Note: the recommended approach is to place the configuration within the appsettings.json configuration file. See configuration for more details.

Add the WordPress middleware within your request pipeline:

// ...
app.UseWordPress();
// ...

Sample App

The sources of a demo WordPress application are available at github.com/iolevel/peachpie-wordpress.

Dashboard

Besides regular WordPress dashboard pages, WpDotNet adds an informational panel on the Dashboard Home page, within the At a Glance widget.

WpDotNet At Glance

The panel provides information about the current .NET runtime version, consumed memory, or total CPU time spent in the whole application.

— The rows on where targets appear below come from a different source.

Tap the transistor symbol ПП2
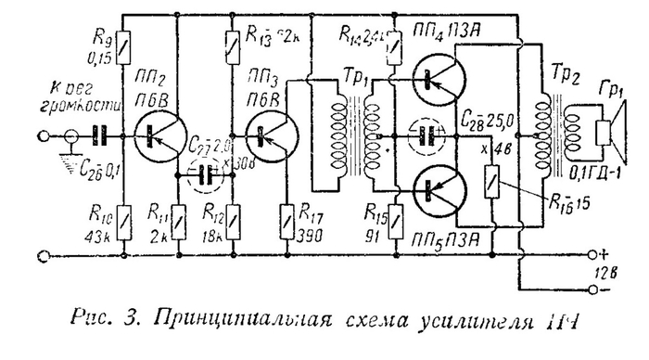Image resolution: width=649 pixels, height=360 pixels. point(150,135)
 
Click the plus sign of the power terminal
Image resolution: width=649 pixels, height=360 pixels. point(604,252)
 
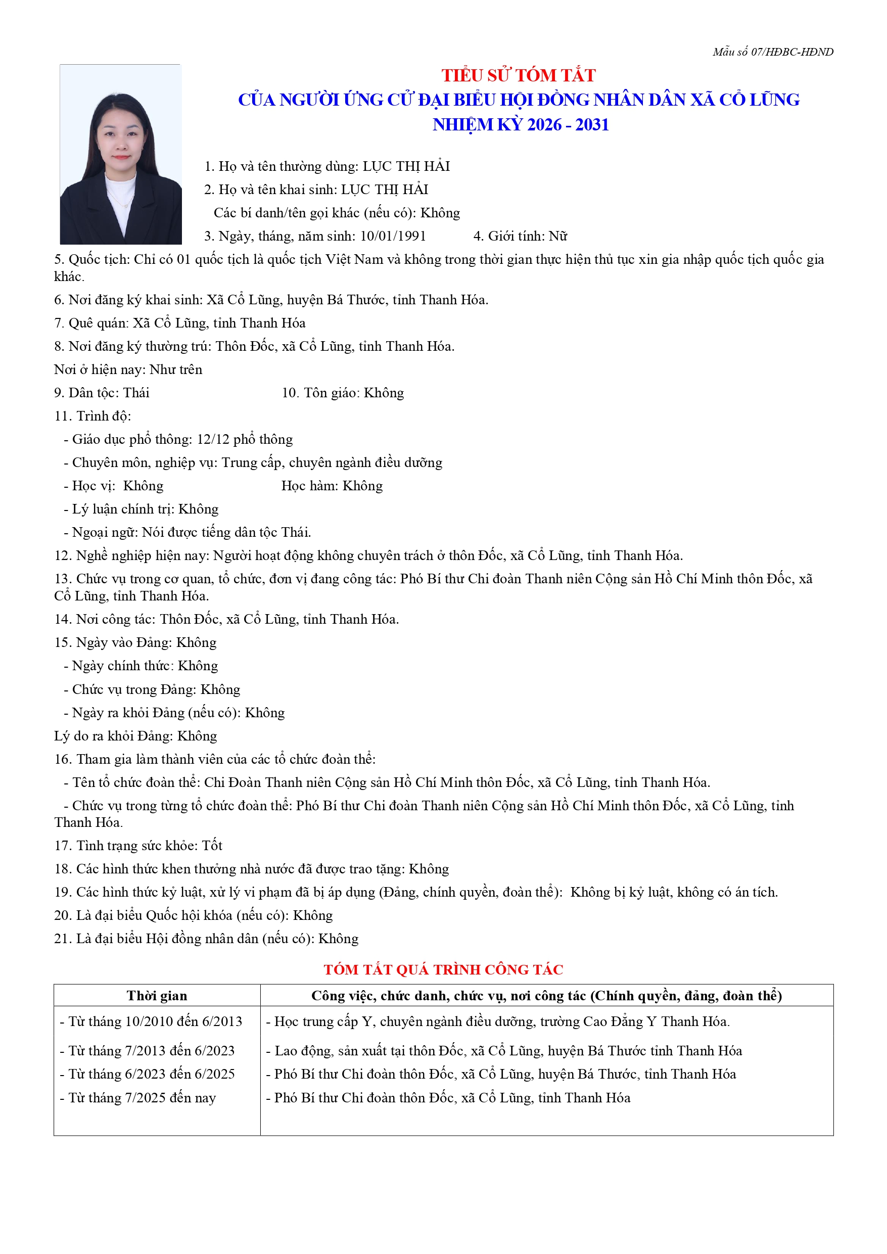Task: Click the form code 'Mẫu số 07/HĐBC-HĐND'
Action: [x=772, y=52]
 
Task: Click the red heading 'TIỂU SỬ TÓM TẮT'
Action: [x=519, y=75]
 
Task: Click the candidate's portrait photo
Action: [x=120, y=154]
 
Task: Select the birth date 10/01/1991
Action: [x=393, y=236]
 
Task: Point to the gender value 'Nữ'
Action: [x=557, y=236]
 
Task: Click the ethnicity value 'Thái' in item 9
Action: [x=136, y=393]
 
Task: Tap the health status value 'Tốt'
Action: [x=212, y=846]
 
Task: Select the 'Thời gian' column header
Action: [x=157, y=996]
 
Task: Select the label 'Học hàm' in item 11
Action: [x=309, y=486]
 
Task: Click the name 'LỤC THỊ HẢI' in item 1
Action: [x=406, y=166]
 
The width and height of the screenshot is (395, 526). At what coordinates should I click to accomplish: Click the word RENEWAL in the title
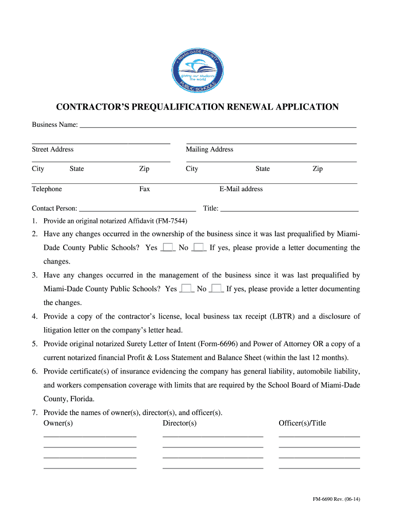[x=246, y=107]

Note that the values are reset if the process is restarted.

Differences

The main differences between regular WordPress running on PHP and WpDotNet running on .NET are:

  • The .NET application and all its plugins/themes need to be compiled before running. Plugins and themes cannot be added after building the project.
  • The WordPress configuration is not set in wp-config.php file anymore. WpDotNet uses ASP.NET Core configuration providers like appsettings.json. See configuration.
  • There is literally no php intepreter; all the PHP standard functions and extensions are re-implemented in .NET and their behavior may differ, i.e. break some functionality. In such case please let us know.

Notes

  • Permalinks are implicitly enabled through the URL rewriting feature.
  • WordPress debugging is implicitly enabled when running in a Development environment (debugging in your IDE).
  • When running on Azure Web App with MySql in App enabled, the database connection is automatically configured.
  • Response caching and response compression are enabled by default when the user is not logged in.
  • Most of the original .php files are not present on the file system and cannot be edited.